The toys arrived a few days later, and by that time, Primo was frothing at the mouth in anticipation. With shaking hands he dropped the tablet into the water and out came -- the same exact monster figure he’d gotten a week before. He was aghast.

“I wanted to collect them all but this is the SAME one I already have,” he choked out with tearful eyes. I looked at the packaging and explained that the fizz figures worked like baseball cards, so what you got was a surprise and you couldn’t choose.

“You get what you get and you don’t get upset?” I ventured.

Yeah, right.

“But that’s not FAIR,” he shouted, “You TRICKED me!”

He began to sob and kick and yell and I realized that I had created a monster, not dissimilar from the ones in the package, only cuter. I should have taken the rest of those Fizz N’ Find toys and thrown them out the window. Instead I rewarded his abysmal behavior by giving him ALL the toys at once.

“Here,” I shouted back, “here’s all the ones we have. Crack them all open, but after that, I never want to hear the word fizz again! We are never buying another one of these GODDAMN TOYS!!”

He promptly ripped the packaging open, and deposited each one in the water to find the same toy bobbling to the surface. Primo wasn’t just disappointed; he was downright demoralized. He had believed in these toys and they had let him down. They had deceived him.

“Why,” he whispered, a broken man, “why didn’t they just let me choose?”

I explained the idea of marketing to him, and how it was just a way for the company to make more money.
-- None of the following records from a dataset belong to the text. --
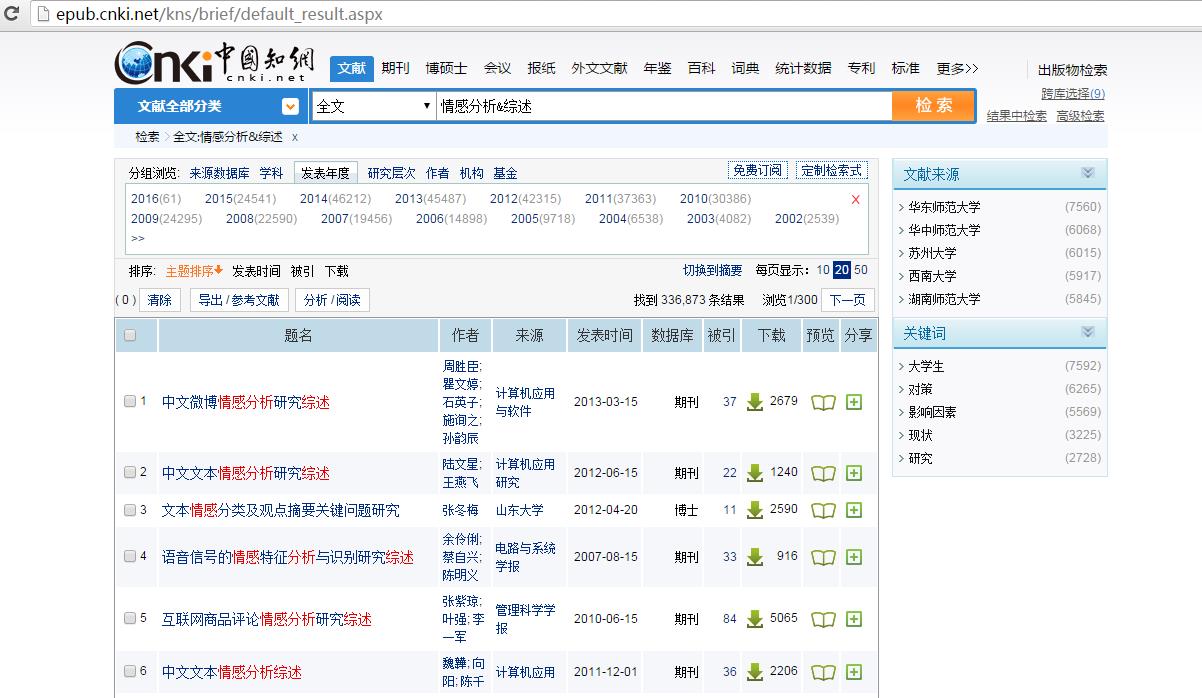Image resolution: width=1202 pixels, height=698 pixels.
Task: Click the search query input field
Action: [664, 106]
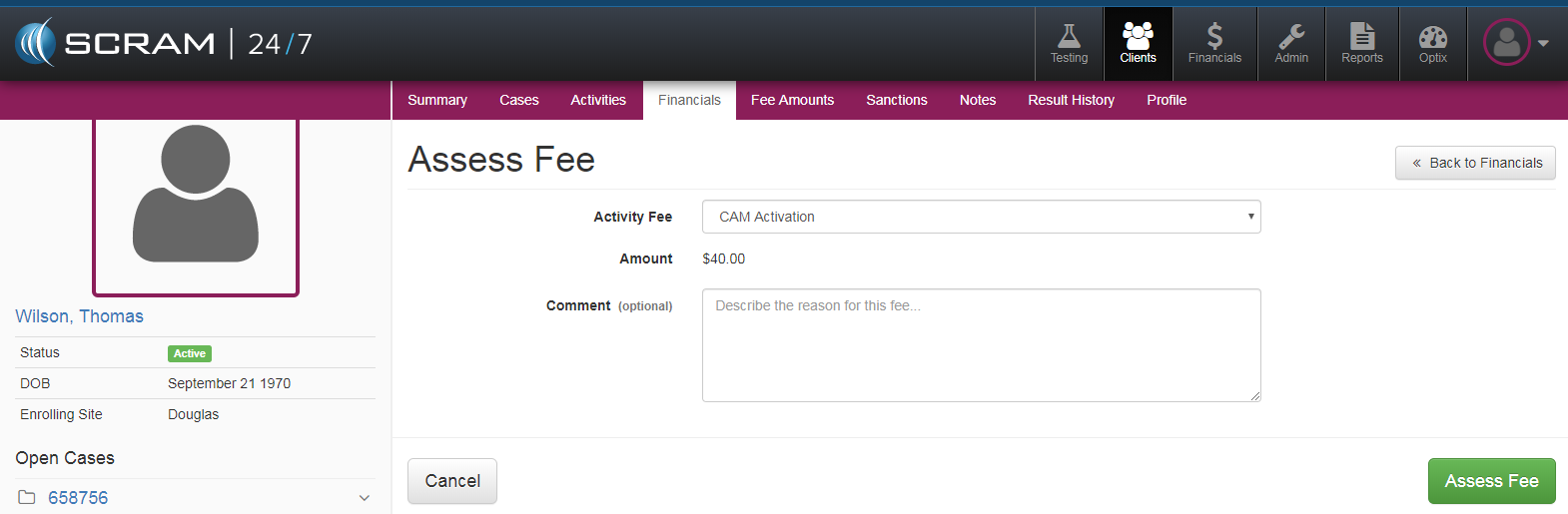Open the Result History tab
Image resolution: width=1568 pixels, height=514 pixels.
coord(1071,100)
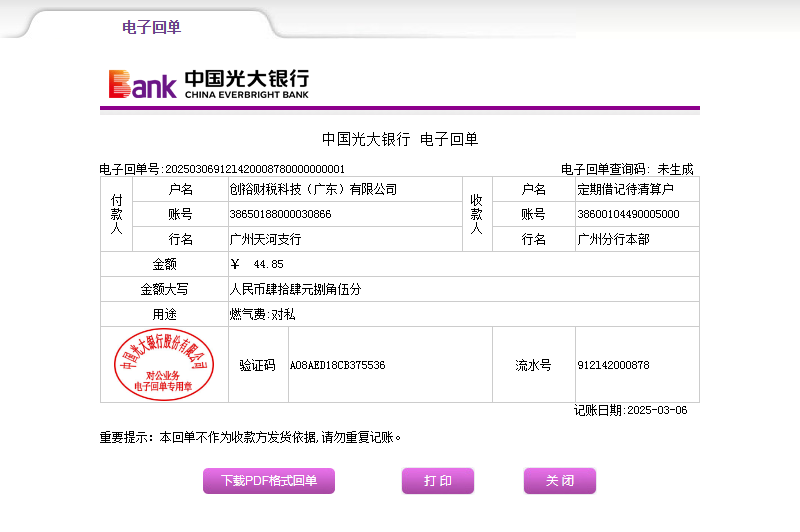The width and height of the screenshot is (800, 532).
Task: Download the receipt via 下载PDF格式回单 button
Action: pos(269,481)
He was outraged. When David came home, he rushed right over to him with his five identical ghoul toys and yelled, “DADDY DADDY! We got more Fizz N’ Finds, but they did MARKETING on us!!!”

That was when we decided that there was nothing stopping us from making our own fizzing capsules with toy pieces hidden inside. And our recipe, I decided, would not include crack cocaine, thank you very much.